*Exercise requirements*.
This exercise calls for a copy of every line in the listing below that carries the word "icon".

*Stored data*.
--- START ---

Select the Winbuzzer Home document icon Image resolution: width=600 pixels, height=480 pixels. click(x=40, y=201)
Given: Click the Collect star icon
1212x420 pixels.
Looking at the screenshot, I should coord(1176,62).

--- END ---
--- START ---

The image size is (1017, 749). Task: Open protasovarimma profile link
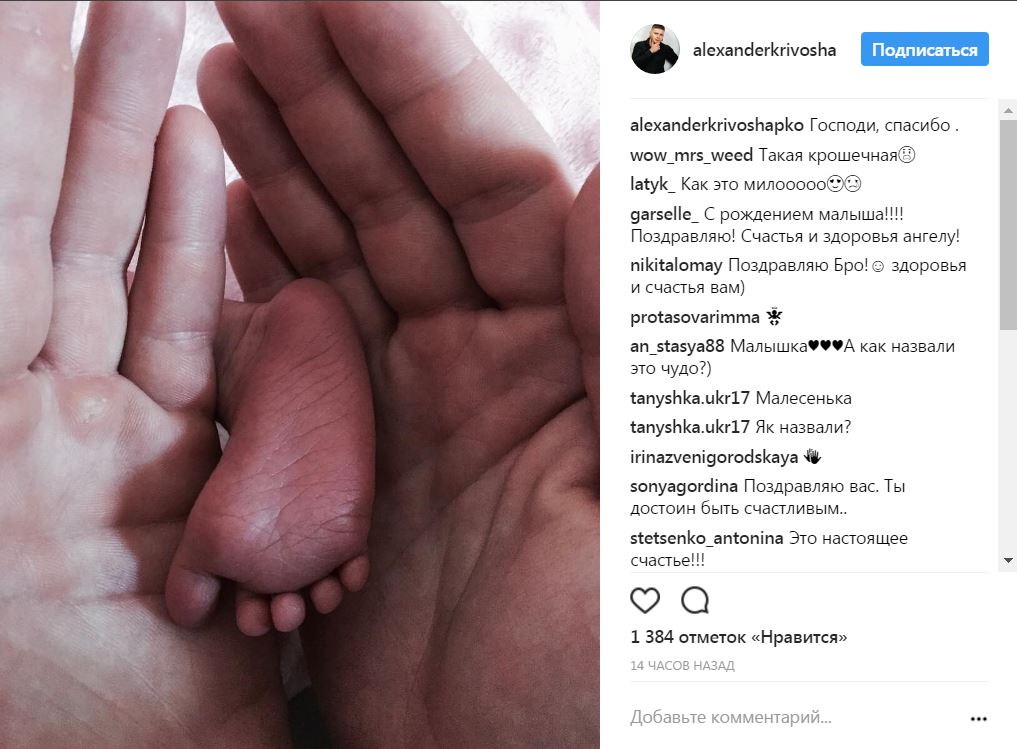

--- END ---

*Task response*.
Select the Winbuzzer Home document icon Image resolution: width=600 pixels, height=480 pixels. click(x=40, y=201)
Given: Click the Collect star icon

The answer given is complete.